At birth, life expectancy was 76.1 years for men in 2017 and 81.1 years for women. The average for the entire population was 78.6 years, compared to 78.9 in 2014. This is 3.5 years less than in Canada, also affected by overdoses. Of the 35 OECD countries, only Iceland has recently seen life expectancy decline over three years. Elsewhere, it has increased or stagnated.

"This is the first time we have seen a downward trend since the great flu epidemic of 1918"says AFP Robert Anderson, head of mortality statistics at the US National Center for Health Statistics. While stating that the decline was certainly much stronger in 1918.

These statistics alert us to the fact that we are losing too many Americans too often for preventable causes.Robert Redfield, Director, Centers for Disease Control and Preventionto AFP

The scourge of drug overdoses began in the early 2000s in the United States, but its intensity has accelerated over the past four years. In 2017, about 70,000 Americans died of drug overdoses, 10% more than in 2016.

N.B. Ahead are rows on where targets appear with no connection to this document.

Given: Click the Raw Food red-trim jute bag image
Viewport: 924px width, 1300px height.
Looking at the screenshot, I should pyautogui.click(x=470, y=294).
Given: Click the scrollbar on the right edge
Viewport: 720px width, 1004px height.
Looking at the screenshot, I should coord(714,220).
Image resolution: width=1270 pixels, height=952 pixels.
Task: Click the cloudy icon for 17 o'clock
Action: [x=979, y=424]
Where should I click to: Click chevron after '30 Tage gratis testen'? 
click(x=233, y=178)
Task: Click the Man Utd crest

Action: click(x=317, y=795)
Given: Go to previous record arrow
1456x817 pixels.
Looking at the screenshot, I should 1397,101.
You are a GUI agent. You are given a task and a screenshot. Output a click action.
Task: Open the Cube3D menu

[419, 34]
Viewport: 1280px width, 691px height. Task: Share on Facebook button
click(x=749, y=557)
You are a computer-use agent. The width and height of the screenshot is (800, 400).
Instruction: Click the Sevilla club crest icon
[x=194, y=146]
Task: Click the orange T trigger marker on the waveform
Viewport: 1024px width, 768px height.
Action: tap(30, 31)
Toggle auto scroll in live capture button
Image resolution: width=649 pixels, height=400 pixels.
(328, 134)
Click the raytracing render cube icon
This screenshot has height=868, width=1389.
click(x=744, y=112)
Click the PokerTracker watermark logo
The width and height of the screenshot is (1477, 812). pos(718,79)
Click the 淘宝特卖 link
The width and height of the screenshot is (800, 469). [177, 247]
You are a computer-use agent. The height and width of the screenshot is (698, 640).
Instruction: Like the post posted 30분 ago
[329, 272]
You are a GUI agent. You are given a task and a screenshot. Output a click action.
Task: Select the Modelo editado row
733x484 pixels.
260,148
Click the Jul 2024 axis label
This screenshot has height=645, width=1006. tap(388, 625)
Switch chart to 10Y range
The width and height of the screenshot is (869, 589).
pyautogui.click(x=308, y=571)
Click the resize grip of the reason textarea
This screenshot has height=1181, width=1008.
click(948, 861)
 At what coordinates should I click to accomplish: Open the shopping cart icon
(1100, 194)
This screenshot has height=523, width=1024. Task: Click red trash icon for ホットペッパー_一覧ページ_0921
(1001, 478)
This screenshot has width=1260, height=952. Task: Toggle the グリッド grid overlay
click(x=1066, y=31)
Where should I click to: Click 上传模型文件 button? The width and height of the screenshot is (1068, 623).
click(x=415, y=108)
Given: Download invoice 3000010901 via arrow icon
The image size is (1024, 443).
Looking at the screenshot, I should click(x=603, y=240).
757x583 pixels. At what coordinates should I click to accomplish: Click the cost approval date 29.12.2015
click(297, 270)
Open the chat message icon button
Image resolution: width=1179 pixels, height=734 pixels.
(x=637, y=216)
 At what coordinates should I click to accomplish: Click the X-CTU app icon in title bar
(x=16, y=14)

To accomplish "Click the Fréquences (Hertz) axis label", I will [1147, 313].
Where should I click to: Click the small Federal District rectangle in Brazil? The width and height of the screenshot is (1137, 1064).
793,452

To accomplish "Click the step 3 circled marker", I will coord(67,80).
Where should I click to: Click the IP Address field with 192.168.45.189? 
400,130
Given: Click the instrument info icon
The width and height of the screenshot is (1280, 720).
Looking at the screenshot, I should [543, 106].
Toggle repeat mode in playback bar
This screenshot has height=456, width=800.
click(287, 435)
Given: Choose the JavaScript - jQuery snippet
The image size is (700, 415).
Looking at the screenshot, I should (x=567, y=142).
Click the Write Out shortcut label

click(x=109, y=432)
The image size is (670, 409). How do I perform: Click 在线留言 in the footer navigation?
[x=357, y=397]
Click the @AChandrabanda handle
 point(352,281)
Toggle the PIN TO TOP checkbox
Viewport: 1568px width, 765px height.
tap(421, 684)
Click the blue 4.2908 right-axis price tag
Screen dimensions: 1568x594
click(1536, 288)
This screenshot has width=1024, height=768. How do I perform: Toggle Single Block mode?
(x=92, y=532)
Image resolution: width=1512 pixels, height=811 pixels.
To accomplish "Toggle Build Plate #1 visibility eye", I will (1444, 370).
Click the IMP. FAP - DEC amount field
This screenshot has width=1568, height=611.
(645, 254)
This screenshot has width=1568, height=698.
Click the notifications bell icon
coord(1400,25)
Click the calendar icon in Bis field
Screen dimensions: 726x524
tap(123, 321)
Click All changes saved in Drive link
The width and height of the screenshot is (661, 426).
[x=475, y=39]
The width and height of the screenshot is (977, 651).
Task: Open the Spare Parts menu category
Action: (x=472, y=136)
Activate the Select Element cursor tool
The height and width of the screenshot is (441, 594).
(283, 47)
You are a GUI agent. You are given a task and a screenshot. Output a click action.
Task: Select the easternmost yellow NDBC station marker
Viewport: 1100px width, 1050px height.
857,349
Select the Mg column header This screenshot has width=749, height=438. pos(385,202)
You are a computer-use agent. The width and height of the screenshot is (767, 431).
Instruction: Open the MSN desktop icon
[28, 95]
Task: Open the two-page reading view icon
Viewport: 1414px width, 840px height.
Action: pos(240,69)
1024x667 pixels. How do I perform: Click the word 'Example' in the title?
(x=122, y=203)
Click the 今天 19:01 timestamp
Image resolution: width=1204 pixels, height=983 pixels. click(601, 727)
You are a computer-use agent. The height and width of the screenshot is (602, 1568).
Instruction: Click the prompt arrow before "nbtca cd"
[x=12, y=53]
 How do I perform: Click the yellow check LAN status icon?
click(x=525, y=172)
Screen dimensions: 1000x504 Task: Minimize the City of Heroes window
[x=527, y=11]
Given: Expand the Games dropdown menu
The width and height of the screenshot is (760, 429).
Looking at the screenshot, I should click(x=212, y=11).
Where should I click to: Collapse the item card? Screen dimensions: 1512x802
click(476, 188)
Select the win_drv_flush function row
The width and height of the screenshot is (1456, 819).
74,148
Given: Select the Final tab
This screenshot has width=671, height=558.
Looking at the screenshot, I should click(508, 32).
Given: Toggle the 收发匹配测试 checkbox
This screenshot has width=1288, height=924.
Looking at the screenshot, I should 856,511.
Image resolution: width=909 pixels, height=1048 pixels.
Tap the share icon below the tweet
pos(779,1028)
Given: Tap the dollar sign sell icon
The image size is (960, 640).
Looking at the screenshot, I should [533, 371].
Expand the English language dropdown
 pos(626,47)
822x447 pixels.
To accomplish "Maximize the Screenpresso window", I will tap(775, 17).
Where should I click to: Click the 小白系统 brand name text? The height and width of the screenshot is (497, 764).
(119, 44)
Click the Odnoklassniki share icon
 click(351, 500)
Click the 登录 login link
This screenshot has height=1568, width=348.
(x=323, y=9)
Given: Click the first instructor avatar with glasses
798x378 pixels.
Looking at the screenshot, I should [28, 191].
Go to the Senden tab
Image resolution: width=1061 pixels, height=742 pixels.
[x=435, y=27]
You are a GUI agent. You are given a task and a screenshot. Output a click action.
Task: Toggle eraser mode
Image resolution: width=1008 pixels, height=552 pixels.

There are two categories of overdoses. Non-opioid drugs – such as cocaine, methamphetamine and other psychostimulants, including MDMA – have killed about 27,000 people in 2017. But the increase in the number of deaths by drug overdose is largely due to a second category, opiates.

This includes heroin, morphine, but also so-called semi-synthetic opiates, such as oxycodone. This painkiller is issued on prescription, but diverted on the black market, with the help of complicit doctors and laboratories who claim to ignore the problem, which is often the gateway to addiction.

Lately, the majority of the deaths came from a new generation: synthetic opiates, such as fentanyl, which is tens of times more powerful than heroin. A dosage error can be fatal. The rate of synthetic opiate deaths doubled from 2015 to 2016. Last year, it increased by 45%. This is the relative note of hope contained in the figures of 2017: the number of overdoses continues to grow, but at a pace less sustained.